2013-04-08 00:12:10,016 ERROR gerrit.GerritWatcher: Exception on ssh event stream:
Traceback (most recent call last):

File "/usr/local/lib/python2.7/dist-packages/zuul-0.0.151.e9d929a-py2.7.egg/zuul/lib/gerrit.py", line 68, in _run
  self._listen(stdout, stderr)
File "/usr/local/lib/python2.7/dist-packages/zuul-0.0.151.e9d929a-py2.7.egg/zuul/lib/gerrit.py", line 52, in _listen
  self._read(stdout)
File "/usr/local/lib/python2.7/dist-packages/zuul-0.0.151.e9d929a-py2.7.egg/zuul/lib/gerrit.py", line 39, in _read
  data = json.loads(l)
File "/usr/lib/python2.7/json/__init__.py", line 326, in loads
  return _default_decoder.decode(s)
File "/usr/lib/python2.7/json/decoder.py", line 366, in decode
  obj, end = self.raw_decode(s, idx=_w(s, 0).end())
File "/usr/lib/python2.7/json/decoder.py", line 384, in raw_decode
  raise ValueError("No JSON object could be decoded")

ValueError: No JSON object could be decoded

Which is stream-events sending some invalid JSON, most probably something like "Connection timed out after 10 minutes". It seems Zuul properly reconnect the ssh connection.

Whenever the stream-events for Zuul, it is also blocked for any other user even on a fresh new connection. For example, I could run the stream-events command using my own account, fill a comment in Gerrit and I get no event on the channel.

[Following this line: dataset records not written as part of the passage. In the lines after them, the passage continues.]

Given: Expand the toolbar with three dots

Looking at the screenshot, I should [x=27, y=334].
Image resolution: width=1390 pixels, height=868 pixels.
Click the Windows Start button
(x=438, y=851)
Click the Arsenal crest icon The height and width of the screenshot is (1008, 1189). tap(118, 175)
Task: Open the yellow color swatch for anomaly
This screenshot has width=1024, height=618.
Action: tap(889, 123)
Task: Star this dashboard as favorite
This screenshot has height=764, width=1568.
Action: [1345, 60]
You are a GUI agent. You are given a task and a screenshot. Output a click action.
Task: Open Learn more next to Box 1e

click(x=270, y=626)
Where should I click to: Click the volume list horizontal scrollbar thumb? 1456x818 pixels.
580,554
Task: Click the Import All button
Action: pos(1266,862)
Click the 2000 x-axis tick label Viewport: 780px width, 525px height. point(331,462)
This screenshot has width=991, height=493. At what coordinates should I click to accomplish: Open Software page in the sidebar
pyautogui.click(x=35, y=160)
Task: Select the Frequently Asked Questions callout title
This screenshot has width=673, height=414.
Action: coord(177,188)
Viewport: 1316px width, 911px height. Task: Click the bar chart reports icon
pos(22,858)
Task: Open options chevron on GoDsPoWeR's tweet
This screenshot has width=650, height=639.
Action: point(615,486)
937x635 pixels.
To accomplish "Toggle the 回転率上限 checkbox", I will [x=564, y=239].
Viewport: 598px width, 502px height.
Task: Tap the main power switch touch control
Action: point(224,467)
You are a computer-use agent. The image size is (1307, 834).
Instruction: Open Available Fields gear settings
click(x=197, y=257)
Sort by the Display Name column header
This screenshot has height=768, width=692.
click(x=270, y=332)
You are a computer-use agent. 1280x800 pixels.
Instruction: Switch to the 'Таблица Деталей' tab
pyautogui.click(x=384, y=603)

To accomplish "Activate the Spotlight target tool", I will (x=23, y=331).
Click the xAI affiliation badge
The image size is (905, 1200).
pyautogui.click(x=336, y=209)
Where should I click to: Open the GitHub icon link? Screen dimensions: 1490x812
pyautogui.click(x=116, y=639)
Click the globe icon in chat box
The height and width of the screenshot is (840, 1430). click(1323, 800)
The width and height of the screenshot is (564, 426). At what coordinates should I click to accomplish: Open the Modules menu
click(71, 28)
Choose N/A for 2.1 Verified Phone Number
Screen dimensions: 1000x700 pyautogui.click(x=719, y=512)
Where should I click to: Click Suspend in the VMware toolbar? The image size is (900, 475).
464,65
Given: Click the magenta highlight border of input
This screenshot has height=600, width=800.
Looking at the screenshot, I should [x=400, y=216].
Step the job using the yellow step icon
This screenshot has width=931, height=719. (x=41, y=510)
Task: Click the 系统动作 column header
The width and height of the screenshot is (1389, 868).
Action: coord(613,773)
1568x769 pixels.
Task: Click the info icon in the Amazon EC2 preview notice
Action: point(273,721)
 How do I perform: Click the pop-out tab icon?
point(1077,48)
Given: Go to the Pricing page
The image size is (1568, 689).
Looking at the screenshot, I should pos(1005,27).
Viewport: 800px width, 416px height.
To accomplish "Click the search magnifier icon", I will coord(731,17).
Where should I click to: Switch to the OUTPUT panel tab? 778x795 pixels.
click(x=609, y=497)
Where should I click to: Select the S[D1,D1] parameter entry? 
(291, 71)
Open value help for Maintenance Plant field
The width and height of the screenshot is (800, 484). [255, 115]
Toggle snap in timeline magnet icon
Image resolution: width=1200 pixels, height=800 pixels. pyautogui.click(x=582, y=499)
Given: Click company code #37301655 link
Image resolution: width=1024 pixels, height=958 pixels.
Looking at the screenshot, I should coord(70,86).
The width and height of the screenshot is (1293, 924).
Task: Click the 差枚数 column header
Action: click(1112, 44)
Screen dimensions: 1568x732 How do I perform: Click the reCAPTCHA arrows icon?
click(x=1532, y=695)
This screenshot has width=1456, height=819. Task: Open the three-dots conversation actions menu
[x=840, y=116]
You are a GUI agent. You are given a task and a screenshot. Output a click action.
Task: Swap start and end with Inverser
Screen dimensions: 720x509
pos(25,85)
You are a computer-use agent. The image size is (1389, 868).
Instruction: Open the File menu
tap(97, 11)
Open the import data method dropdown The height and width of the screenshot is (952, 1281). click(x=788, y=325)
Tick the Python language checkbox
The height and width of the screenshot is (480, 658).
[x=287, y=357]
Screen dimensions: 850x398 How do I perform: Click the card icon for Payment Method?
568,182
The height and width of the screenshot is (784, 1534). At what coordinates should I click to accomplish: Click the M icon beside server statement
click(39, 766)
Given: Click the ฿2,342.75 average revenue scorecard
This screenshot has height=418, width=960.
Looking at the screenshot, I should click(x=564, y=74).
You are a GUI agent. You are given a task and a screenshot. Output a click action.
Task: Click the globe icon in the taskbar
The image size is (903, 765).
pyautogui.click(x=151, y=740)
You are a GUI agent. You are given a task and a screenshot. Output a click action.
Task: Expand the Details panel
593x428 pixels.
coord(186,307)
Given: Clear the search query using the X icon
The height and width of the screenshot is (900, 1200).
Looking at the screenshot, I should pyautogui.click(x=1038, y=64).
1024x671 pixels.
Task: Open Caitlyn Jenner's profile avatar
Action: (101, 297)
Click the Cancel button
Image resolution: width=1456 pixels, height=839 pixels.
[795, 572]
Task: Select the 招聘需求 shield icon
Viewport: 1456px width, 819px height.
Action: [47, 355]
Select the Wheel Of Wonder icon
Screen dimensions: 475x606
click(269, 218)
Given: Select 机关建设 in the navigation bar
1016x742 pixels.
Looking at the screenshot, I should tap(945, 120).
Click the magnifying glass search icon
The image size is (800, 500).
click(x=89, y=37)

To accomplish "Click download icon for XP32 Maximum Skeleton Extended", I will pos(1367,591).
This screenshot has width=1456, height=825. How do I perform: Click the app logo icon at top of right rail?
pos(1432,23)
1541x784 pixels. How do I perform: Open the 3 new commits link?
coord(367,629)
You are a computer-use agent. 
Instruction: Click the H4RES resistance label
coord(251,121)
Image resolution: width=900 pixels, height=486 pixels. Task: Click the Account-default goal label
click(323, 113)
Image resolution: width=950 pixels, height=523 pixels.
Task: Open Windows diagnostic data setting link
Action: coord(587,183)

Related URL: https://gerrit.wikimedia.org/r/58059 (Gerrit Change Ie0b3b0a5d77a2192abd09a934e780b8e622a1edd)

Related URL: https://gerrit.wikimedia.org/r/58060 (Gerrit Change Ie0b3b0a5d77a2192abd09a934e780b8e622a1edd)

Related URL: https://gerrit.wikimedia.org/r/58063 (Gerrit Change I431ff970596aae03b3ab5276303ed18574892b13)

Until we can deploy a new gerrit build, we prevent timeouts by forcing a
recheck on
https://gerrit.wikimedia.org/r/#/c/58060/
every 4 minutes.

(In reply to comment #12)

(In reply to comment #10)

https://gerrit-review.googlesource.com/#/c/44351/
got submitted to upstream gerrit.

It hasn't been reviewed / merged yet however. How long are we willing to
wait?
Can we apply it to our fork for now?

Jenkins being down is causing lots of workflow problems throughout the
different projects.

We don't have a fork, we use vanilla Gerrit :)
But yes, I'm looking into deploying this now rather than waiting on upstream to merge.

Deployed the upstream patch just now.

  • Bug 47004 has been marked as a duplicate of this bug. ***

Lowering priority and severity since we have a workaround now.

(In reply to comment #21)

Lowering priority and severity since we have a workaround now.

Now actually doing so for priority too.

  • Bug 49330 has been marked as a duplicate of this bug. ***

We previously rolled back to a gerrit that exposed the problem again :-(

In case we ever do this again: To keep the zuul<->gerrit connection
alive, it suffices to have at least one event fed to zuul each 10
minutes.

So for example clone our gerrit-ping repo.
Restore

https://gerrit.wikimedia.org/r/#/c/58060/

Fetch patch set 1.
And run

while true ; do date ; ssh gerrit.wikimedia.org gerrit review -m "'recheck'" --verified 0 75be73703978e75a25d5e3bb5685c51580af3060 ; sleep 240 ; done

in a shell (I had ssh configured to automatically supply username and gerrit port).

Gerrit 2.6-rc0-154-gfcdb34b is the first version that we deployed and
contained the fix.

(In reply to comment #24)

We previously rolled back to a gerrit that exposed the problem again :-(

To expand on this, last week when we tried upgrading to 2.7-rc1-424-gef469ac we hit a bunch of problems so we rolled back. However, I rolled too far back to 2.6-rc0-144-gb1dadd2.war instead of 2.6-rc0-154-gfcdb34b which lacked the SSH timeout fix mentioned above.